Sesimi duyan var mı?
Bugünlerde içimizi en çok acıtan, bir o kadar da umut dolu bir soru: Sesimi duyan var mı?
Büyük bir yıkımı
anlatan ve ardından sorulan soruya gelecek cevap ile umutları yeniden
yeşertecek bir soru...
Sesimizi duyan
birilerine en ihtiyaç duyduğumuz zamanlarda karşıdan gelecek cevaba
sarıldığımız şu günlerde her yanımızı kaplayan yarayı, acıyı birlikte sarmaya
çalışıyoruz. Dayanışmanın, yardımlaşmanın, birliğin en anlamlı olduğu bu
günlerde birbirimize sımsıkı sarılmaya çalışıyoruz. Biz biliyoruz ki yaralar
sarılarak, kucaklaşarak kapanır.
Bundan iki yıl
öncesine kadar dünyanın bir dar boğazdan geçtiğini ve imtihanımızın ne kadar
zor olduğunu anlatmaya çalışırken yarının umutları ile hayata tutunuyorduk. Gelen
gideni aratmasın diye dualar büyütüyorduk yüreğimizde. Ne yazık ki dünümüz
bugünümüzden daha fazla acıyla kuşatıldı. Dün evlerden çıkmazken bugün
evlerimize giremez olduk. Bu dünya imtihan dünyası ve bizler her an imtihan
içerisindeyiz. Bunu çok iyi biliyoruz. Bu sebeple duanın gücüne sığınıyoruz.

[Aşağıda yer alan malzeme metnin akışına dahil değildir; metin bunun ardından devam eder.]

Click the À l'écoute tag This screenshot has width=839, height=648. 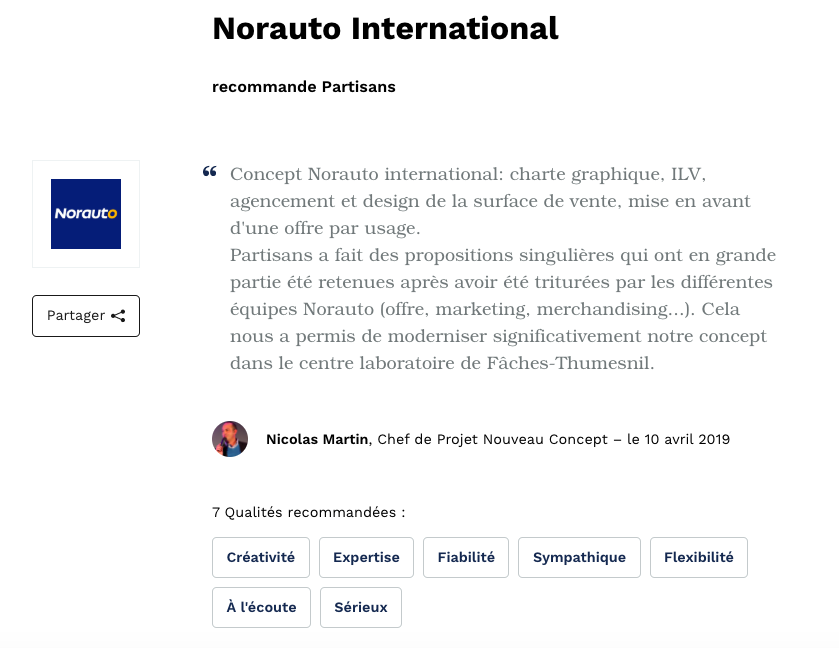261,608
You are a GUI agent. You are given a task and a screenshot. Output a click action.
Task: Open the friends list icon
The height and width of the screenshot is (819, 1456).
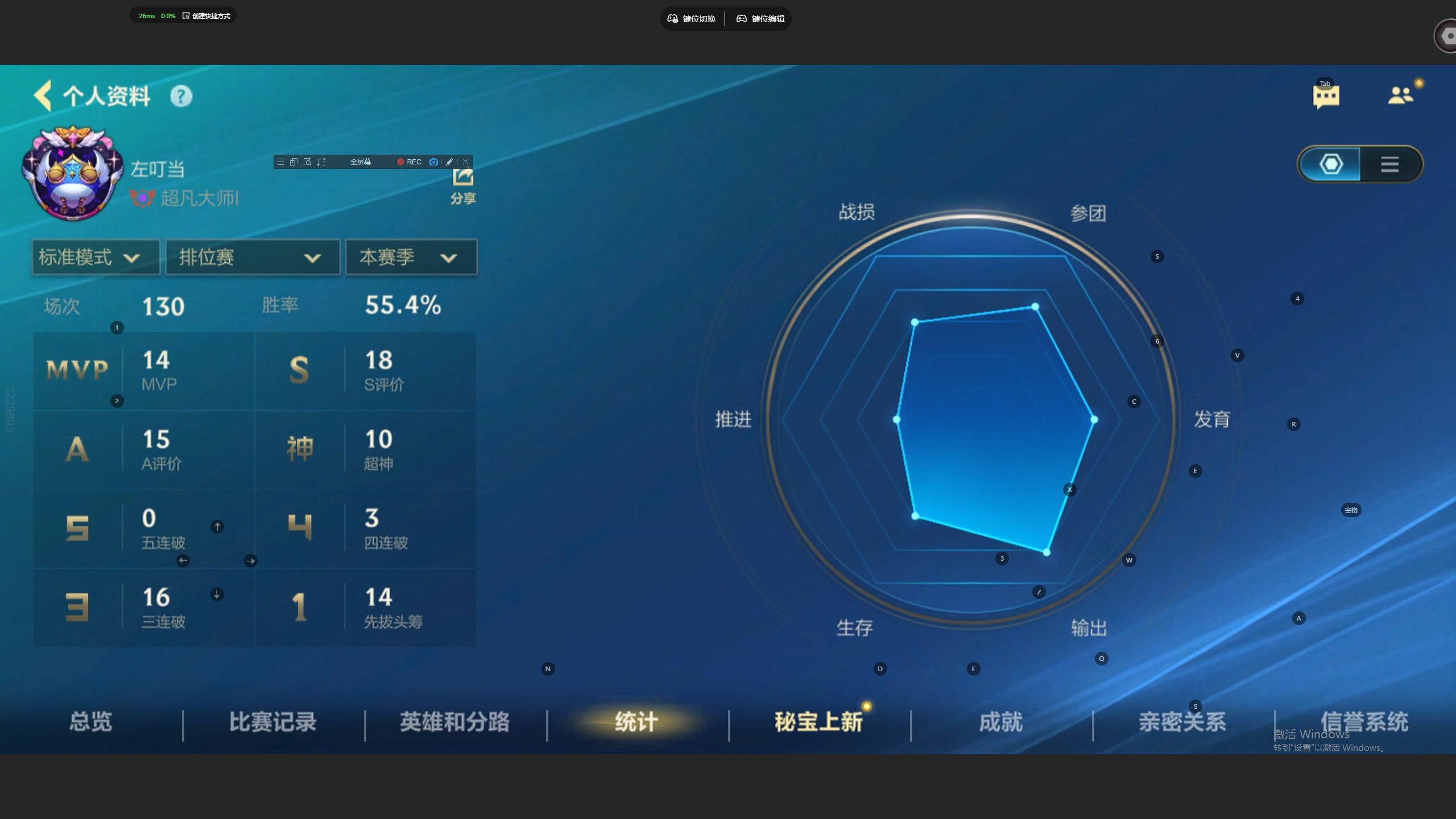tap(1400, 95)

“Allah’ım, ne çok acı birikti
yüreğimizde... Her yanımız kanıyor, hüzün kapladı her yanı. Her yerde aynı acı,
ne yana dönsek gözyaşı. Ya Rab! En büyük umudumuz rahmetindir ve bir duanın
gizemiyle rahmetine sığınıyoruz. Görünür, görünmez afetlerden, belalardan ve
musibetlerden bizleri koru! Başka da sığınacak limanımız kalmadı Allah’ım!”
***
Yüce Allah, “Her
canlı, ölümü tadacaktır!” dediği halde bu ayetin hakikatini bile bile
ölüm korkusundan olsa gerek kabullenmekte zorluk çekiyorduk. Bugün bir kez daha
ayetin hakikati ile yüzleştik. Hiç ölmeyecekmiş gibi dünyanın eğlencesine
daldığımız bir zamanda bir sarsıntı bizi kendimize getirdi. Bir kez daha
öğrenmiş olduk ki, “Her canlı, ölümü tadacaktır!” hakikati doğrultusunda “Andolsun
ki sizi biraz korku ve açlıkla; mallardan, canlardan ve ürünlerden eksiltmekle
sınayacağız. Sabredenleri müjdele! Onlar, başlarına bir musibet geldiğinde,
‘Doğrusu biz Allah’a aidiz ve kuşkusuz O’na döneceğiz’ derler.” (Bakara
Suresi, 155-156. Ayet) bilincine varıyoruz.
Bir deprem, bir
kez daha insanın ne kadar aciz olduğunu ve yüce olanın sadece Allah olduğunu
bize öğretti. Bununla birlikte bu dünyanın imtihan yeri olduğunu ve ebedi
hayatın Ahiret yurdunda olduğunu bir kez daha anlamamız gerektiğini gözler
önüne serdi.
Maalesef bu
hakikat doğrultusunda sesimizi dünyanın öteki ucundan duyanlar olduğu halde
hemen yanı başımızda olanların çığlığımıza sağır olması içimizi acıtıyor.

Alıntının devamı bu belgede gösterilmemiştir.